Saved entries
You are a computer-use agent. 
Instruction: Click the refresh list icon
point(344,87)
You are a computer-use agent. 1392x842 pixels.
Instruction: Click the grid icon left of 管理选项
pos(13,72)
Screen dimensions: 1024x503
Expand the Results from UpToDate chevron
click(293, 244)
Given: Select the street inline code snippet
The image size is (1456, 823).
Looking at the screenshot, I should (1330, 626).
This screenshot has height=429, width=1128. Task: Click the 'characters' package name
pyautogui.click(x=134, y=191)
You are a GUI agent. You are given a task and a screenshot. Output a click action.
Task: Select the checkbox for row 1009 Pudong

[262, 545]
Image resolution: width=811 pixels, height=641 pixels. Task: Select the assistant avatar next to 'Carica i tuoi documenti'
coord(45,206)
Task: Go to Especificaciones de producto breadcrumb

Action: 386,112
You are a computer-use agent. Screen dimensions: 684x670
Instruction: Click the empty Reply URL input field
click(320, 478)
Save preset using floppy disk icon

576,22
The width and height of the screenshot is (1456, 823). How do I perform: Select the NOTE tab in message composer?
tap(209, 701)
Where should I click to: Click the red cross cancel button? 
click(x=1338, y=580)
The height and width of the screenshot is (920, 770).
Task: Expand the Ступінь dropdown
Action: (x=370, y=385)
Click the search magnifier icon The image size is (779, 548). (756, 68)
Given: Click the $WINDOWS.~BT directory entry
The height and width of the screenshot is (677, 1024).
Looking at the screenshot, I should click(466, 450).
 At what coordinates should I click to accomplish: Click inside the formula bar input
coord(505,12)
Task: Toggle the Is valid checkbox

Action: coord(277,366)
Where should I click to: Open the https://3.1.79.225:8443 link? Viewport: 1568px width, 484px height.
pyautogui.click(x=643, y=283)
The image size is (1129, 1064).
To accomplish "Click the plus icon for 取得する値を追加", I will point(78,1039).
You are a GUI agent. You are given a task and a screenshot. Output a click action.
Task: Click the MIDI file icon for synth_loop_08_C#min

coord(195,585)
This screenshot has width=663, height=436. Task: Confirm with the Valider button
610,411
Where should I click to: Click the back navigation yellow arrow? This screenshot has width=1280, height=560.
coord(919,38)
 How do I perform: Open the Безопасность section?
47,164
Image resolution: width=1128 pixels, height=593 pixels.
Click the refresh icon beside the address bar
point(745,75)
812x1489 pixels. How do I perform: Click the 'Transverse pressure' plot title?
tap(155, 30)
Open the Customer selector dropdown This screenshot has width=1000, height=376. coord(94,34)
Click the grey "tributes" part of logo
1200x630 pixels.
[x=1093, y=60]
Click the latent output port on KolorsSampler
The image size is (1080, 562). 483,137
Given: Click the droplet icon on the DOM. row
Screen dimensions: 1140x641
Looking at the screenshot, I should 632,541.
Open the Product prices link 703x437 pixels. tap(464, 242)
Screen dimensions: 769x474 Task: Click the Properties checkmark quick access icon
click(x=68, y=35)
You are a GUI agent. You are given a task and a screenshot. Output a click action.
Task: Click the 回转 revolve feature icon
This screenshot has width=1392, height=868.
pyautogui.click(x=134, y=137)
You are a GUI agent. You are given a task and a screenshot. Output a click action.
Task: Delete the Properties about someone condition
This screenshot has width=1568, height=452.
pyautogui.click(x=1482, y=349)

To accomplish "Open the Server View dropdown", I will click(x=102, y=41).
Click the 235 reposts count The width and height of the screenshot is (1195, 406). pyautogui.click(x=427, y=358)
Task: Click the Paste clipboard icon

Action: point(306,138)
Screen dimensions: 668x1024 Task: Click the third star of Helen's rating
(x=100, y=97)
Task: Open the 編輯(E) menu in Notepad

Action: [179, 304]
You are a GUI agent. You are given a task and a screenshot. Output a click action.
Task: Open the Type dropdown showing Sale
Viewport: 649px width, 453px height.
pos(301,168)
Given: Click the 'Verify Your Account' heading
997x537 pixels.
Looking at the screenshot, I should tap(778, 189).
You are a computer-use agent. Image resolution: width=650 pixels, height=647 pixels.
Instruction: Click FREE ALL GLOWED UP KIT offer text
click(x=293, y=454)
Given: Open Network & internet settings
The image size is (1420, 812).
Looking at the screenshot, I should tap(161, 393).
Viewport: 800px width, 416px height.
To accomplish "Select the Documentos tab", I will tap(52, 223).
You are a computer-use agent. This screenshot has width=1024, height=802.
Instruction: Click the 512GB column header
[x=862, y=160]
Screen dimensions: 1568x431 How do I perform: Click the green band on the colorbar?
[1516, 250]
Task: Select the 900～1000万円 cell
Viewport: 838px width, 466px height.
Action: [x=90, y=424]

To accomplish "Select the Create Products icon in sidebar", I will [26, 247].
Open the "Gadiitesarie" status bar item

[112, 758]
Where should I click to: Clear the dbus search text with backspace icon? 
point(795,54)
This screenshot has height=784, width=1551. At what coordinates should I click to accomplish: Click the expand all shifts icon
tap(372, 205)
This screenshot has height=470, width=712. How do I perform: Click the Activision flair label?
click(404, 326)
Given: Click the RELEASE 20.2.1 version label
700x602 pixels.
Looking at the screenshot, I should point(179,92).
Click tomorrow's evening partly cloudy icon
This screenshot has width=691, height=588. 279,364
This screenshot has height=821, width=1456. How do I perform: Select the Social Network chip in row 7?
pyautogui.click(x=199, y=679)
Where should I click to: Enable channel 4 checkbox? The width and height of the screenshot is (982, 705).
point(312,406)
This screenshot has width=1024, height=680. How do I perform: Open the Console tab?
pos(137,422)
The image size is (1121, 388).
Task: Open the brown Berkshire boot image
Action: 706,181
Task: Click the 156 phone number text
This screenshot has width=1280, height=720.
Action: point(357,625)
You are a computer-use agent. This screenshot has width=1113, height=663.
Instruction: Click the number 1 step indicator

[WHAT TO PRODUCE]
Your task is to copy all of the entries exactly.

[EXERCISE RESULT]
You are a computer-use agent. 
Instruction: Click the refresh list icon
point(344,87)
You are a computer-use agent. 1392x842 pixels.
Instruction: Click the grid icon left of 管理选项
pos(13,72)
Screen dimensions: 1024x503
Expand the Results from UpToDate chevron
click(293, 244)
Given: Select the street inline code snippet
The image size is (1456, 823).
Looking at the screenshot, I should (1330, 626).
This screenshot has height=429, width=1128. Task: Click the 'characters' package name
pyautogui.click(x=134, y=191)
You are a GUI agent. You are given a task and a screenshot. Output a click action.
Task: Select the checkbox for row 1009 Pudong

[262, 545]
Image resolution: width=811 pixels, height=641 pixels. Task: Select the assistant avatar next to 'Carica i tuoi documenti'
coord(45,206)
Task: Go to Especificaciones de producto breadcrumb

Action: 386,112
You are a computer-use agent. Screen dimensions: 684x670
Instruction: Click the empty Reply URL input field
click(320, 478)
Save preset using floppy disk icon

576,22
The width and height of the screenshot is (1456, 823). How do I perform: Select the NOTE tab in message composer?
tap(209, 701)
Where should I click to: Click the red cross cancel button? 
click(x=1338, y=580)
The height and width of the screenshot is (920, 770).
Task: Expand the Ступінь dropdown
Action: (x=370, y=385)
Click the search magnifier icon The image size is (779, 548). (756, 68)
Given: Click the $WINDOWS.~BT directory entry
The height and width of the screenshot is (677, 1024).
Looking at the screenshot, I should click(466, 450).
 At what coordinates should I click to accomplish: Click inside the formula bar input
coord(505,12)
Task: Toggle the Is valid checkbox

Action: coord(277,366)
Where should I click to: Open the https://3.1.79.225:8443 link? Viewport: 1568px width, 484px height.
pyautogui.click(x=643, y=283)
The image size is (1129, 1064).
To accomplish "Click the plus icon for 取得する値を追加", I will point(78,1039).
You are a GUI agent. You are given a task and a screenshot. Output a click action.
Task: Click the MIDI file icon for synth_loop_08_C#min

coord(195,585)
This screenshot has width=663, height=436. Task: Confirm with the Valider button
610,411
Where should I click to: Click the back navigation yellow arrow? This screenshot has width=1280, height=560.
coord(919,38)
 How do I perform: Open the Безопасность section?
47,164
Image resolution: width=1128 pixels, height=593 pixels.
Click the refresh icon beside the address bar
point(745,75)
812x1489 pixels. How do I perform: Click the 'Transverse pressure' plot title?
tap(155, 30)
Open the Customer selector dropdown This screenshot has width=1000, height=376. coord(94,34)
Click the grey "tributes" part of logo
1200x630 pixels.
[x=1093, y=60]
Click the latent output port on KolorsSampler
The image size is (1080, 562). 483,137
Given: Click the droplet icon on the DOM. row
Screen dimensions: 1140x641
Looking at the screenshot, I should 632,541.
Open the Product prices link 703x437 pixels. tap(464, 242)
Screen dimensions: 769x474 Task: Click the Properties checkmark quick access icon
click(x=68, y=35)
You are a GUI agent. You are given a task and a screenshot. Output a click action.
Task: Click the 回转 revolve feature icon
This screenshot has width=1392, height=868.
pyautogui.click(x=134, y=137)
You are a GUI agent. You are given a task and a screenshot. Output a click action.
Task: Delete the Properties about someone condition
This screenshot has width=1568, height=452.
pyautogui.click(x=1482, y=349)

To accomplish "Open the Server View dropdown", I will click(x=102, y=41).
Click the 235 reposts count The width and height of the screenshot is (1195, 406). pyautogui.click(x=427, y=358)
Task: Click the Paste clipboard icon

Action: point(306,138)
Screen dimensions: 668x1024 Task: Click the third star of Helen's rating
(x=100, y=97)
Task: Open the 編輯(E) menu in Notepad

Action: [179, 304]
You are a GUI agent. You are given a task and a screenshot. Output a click action.
Task: Open the Type dropdown showing Sale
Viewport: 649px width, 453px height.
pos(301,168)
Given: Click the 'Verify Your Account' heading
997x537 pixels.
Looking at the screenshot, I should tap(778, 189).
You are a computer-use agent. Image resolution: width=650 pixels, height=647 pixels.
Instruction: Click FREE ALL GLOWED UP KIT offer text
click(x=293, y=454)
Given: Open Network & internet settings
The image size is (1420, 812).
Looking at the screenshot, I should tap(161, 393).
Viewport: 800px width, 416px height.
To accomplish "Select the Documentos tab", I will tap(52, 223).
You are a computer-use agent. This screenshot has width=1024, height=802.
Instruction: Click the 512GB column header
[x=862, y=160]
Screen dimensions: 1568x431 How do I perform: Click the green band on the colorbar?
[1516, 250]
Task: Select the 900～1000万円 cell
Viewport: 838px width, 466px height.
Action: [x=90, y=424]

To accomplish "Select the Create Products icon in sidebar", I will [26, 247].
Open the "Gadiitesarie" status bar item

[112, 758]
Where should I click to: Clear the dbus search text with backspace icon? 
point(795,54)
This screenshot has height=784, width=1551. At what coordinates should I click to accomplish: Click the expand all shifts icon
tap(372, 205)
This screenshot has height=470, width=712. How do I perform: Click the Activision flair label?
click(404, 326)
Given: Click the RELEASE 20.2.1 version label
700x602 pixels.
Looking at the screenshot, I should point(179,92).
Click tomorrow's evening partly cloudy icon
This screenshot has width=691, height=588. 279,364
This screenshot has height=821, width=1456. How do I perform: Select the Social Network chip in row 7?
pyautogui.click(x=199, y=679)
Where should I click to: Enable channel 4 checkbox? The width and height of the screenshot is (982, 705).
point(312,406)
This screenshot has width=1024, height=680. How do I perform: Open the Console tab?
pos(137,422)
The image size is (1121, 388).
Task: Open the brown Berkshire boot image
Action: 706,181
Task: Click the 156 phone number text
This screenshot has width=1280, height=720.
Action: point(357,625)
You are a computer-use agent. This screenshot has width=1113, height=663.
Instruction: Click the number 1 step indicator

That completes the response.